Possidónio Cachapa esteve ontem no Museu de Portimão para apresentar O Adeus à Brisa, que de documentário sobre Urbano Tavares Rodrigues quase passava, pela debilidade do escritor, a elegia. É um testamento.


Mais do que um documentário sobre Urbano Tavares Rodrigues, Possidónio Cachapa apresentou ontem, na abertura da primeira Mostra Internacional de Cinema de Portimão, um filme para o autor de Uma Pedra no Charco. O realizador considera que O Adeus à Brisa tem um carácter testamental, contendo tudo o que Tavares Rodrigues queria deixar, em peça única e audiovisual, à posteridade.

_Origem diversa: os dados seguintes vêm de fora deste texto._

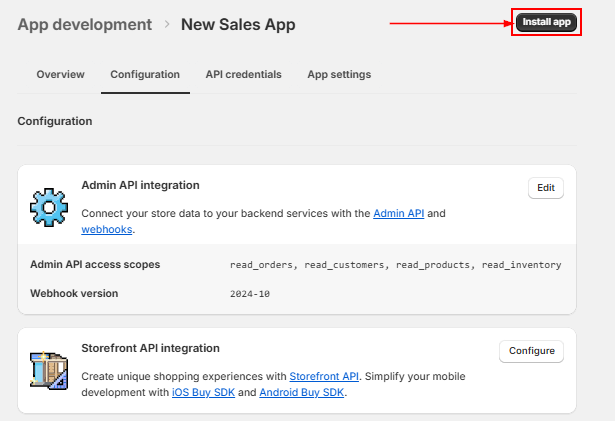
Task: Open the Admin API link
Action: coord(399,213)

O documentário retrata a vida intervencionista do escritor Urbano Tavares Rodrigues, demorando-se na sua veia humanista, mais do que nos 60 anos de vida literária e académica ou na vida pessoal. A história do escritor confunde-se com a do país, na luta pela liberdade no Estado Novo, a censura, a prisão, na revolução de Abril, dia em que analisa o João de Melo, também escritor, Urbano era a pessoa mais feliz de toda aquela multidão a ocupar as ruas de Lisboa, e respectivas consequências.

Urbano, 85 anos, esteve muito debilitado durante os últimos meses e o realizador chegou mesmo a pensar que o escritor não veria o filme terminado. Mas viu. Um dia depois da estreia no DocLisboa, onde esteve em competição. Possidónio Cachapa agarrou numa tela de boa dimensão e levou-a até casa de Urbano, em Lisboa, onde se fez uma sessão privada. Urbano, que, como recorda João de Melo durante o filme, é dono de uma «natural insatisfação», agradeceu ao amigo, Possidónio, contou este, «sem palavras».

A escolha do título, O Adeus à Brisa, nome de um romance de Urbano Tavares Rodrigues, publicado em 1998, não aconteceu ao acaso. Por brisa (de Verão, suave, quente), Cachapa entende o próprio Urbano. E o adeus tem que ver com a despedida que se previa para breve. O filme acaba mesmo com o filho de Tavares Rodrigues, de dois anos, simbolizando o fim e o início de um ciclo.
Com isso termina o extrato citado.